## BRIEF
Could each entry be returned exactly as it appears?
---- EXCERPTED RECORDS
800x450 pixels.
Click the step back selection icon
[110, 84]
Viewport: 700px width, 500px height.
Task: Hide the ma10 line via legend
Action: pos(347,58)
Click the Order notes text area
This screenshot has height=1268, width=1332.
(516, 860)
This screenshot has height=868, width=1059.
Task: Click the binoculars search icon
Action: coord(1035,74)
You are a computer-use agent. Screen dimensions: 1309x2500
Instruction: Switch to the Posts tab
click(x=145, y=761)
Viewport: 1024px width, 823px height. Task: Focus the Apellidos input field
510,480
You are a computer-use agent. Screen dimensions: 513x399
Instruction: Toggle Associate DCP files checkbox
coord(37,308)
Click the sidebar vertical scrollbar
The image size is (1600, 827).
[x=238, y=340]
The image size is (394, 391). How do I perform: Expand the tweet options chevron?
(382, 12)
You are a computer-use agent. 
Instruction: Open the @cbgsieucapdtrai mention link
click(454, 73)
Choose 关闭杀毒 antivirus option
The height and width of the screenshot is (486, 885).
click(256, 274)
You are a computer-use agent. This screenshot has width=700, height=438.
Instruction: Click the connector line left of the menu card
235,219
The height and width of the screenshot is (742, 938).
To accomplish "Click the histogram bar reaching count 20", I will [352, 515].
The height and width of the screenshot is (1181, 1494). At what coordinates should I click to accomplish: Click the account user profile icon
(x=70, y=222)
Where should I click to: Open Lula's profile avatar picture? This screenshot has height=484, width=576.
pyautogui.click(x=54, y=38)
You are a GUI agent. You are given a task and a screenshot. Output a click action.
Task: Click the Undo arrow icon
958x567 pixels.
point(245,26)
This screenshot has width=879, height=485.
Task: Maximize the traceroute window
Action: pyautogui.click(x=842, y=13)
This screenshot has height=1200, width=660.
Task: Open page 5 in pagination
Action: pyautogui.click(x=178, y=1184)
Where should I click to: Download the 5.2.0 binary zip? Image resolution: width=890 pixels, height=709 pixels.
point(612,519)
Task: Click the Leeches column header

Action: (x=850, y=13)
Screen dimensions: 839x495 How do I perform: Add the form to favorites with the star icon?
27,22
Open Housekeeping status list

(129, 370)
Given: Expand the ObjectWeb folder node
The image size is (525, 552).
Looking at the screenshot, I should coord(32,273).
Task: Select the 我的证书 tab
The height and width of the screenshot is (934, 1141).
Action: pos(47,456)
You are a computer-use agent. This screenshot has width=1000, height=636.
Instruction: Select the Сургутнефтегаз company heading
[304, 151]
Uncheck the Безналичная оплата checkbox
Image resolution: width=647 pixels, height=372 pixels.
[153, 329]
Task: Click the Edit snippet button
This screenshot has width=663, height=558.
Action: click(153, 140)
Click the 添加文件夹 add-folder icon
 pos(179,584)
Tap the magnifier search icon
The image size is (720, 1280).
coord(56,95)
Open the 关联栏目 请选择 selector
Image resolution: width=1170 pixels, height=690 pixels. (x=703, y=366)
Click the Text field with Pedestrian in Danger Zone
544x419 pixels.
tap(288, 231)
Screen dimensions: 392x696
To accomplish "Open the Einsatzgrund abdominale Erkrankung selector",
--------
## FINISHED TASK
800x450 pixels.
Click the step back selection icon
[110, 84]
Viewport: 700px width, 500px height.
Task: Hide the ma10 line via legend
Action: pos(347,58)
Click the Order notes text area
This screenshot has height=1268, width=1332.
(516, 860)
This screenshot has height=868, width=1059.
Task: Click the binoculars search icon
Action: coord(1035,74)
You are a computer-use agent. Screen dimensions: 1309x2500
Instruction: Switch to the Posts tab
click(x=145, y=761)
Viewport: 1024px width, 823px height. Task: Focus the Apellidos input field
510,480
You are a computer-use agent. Screen dimensions: 513x399
Instruction: Toggle Associate DCP files checkbox
coord(37,308)
Click the sidebar vertical scrollbar
The image size is (1600, 827).
[x=238, y=340]
The image size is (394, 391). How do I perform: Expand the tweet options chevron?
(382, 12)
You are a computer-use agent. 
Instruction: Open the @cbgsieucapdtrai mention link
click(454, 73)
Choose 关闭杀毒 antivirus option
The height and width of the screenshot is (486, 885).
click(256, 274)
You are a computer-use agent. This screenshot has width=700, height=438.
Instruction: Click the connector line left of the menu card
235,219
The height and width of the screenshot is (742, 938).
To accomplish "Click the histogram bar reaching count 20", I will [352, 515].
The height and width of the screenshot is (1181, 1494). At what coordinates should I click to accomplish: Click the account user profile icon
(x=70, y=222)
Where should I click to: Open Lula's profile avatar picture? This screenshot has height=484, width=576.
pyautogui.click(x=54, y=38)
You are a GUI agent. You are given a task and a screenshot. Output a click action.
Task: Click the Undo arrow icon
958x567 pixels.
point(245,26)
This screenshot has width=879, height=485.
Task: Maximize the traceroute window
Action: pyautogui.click(x=842, y=13)
This screenshot has height=1200, width=660.
Task: Open page 5 in pagination
Action: pyautogui.click(x=178, y=1184)
Where should I click to: Download the 5.2.0 binary zip? Image resolution: width=890 pixels, height=709 pixels.
point(612,519)
Task: Click the Leeches column header

Action: (x=850, y=13)
Screen dimensions: 839x495 How do I perform: Add the form to favorites with the star icon?
27,22
Open Housekeeping status list

(129, 370)
Given: Expand the ObjectWeb folder node
The image size is (525, 552).
Looking at the screenshot, I should coord(32,273).
Task: Select the 我的证书 tab
The height and width of the screenshot is (934, 1141).
Action: pos(47,456)
You are a computer-use agent. This screenshot has width=1000, height=636.
Instruction: Select the Сургутнефтегаз company heading
[304, 151]
Uncheck the Безналичная оплата checkbox
Image resolution: width=647 pixels, height=372 pixels.
[153, 329]
Task: Click the Edit snippet button
This screenshot has width=663, height=558.
Action: click(153, 140)
Click the 添加文件夹 add-folder icon
 pos(179,584)
Tap the magnifier search icon
The image size is (720, 1280).
coord(56,95)
Open the 关联栏目 请选择 selector
Image resolution: width=1170 pixels, height=690 pixels. (x=703, y=366)
Click the Text field with Pedestrian in Danger Zone
544x419 pixels.
tap(288, 231)
Screen dimensions: 392x696
To accomplish "Open the Einsatzgrund abdominale Erkrankung selector",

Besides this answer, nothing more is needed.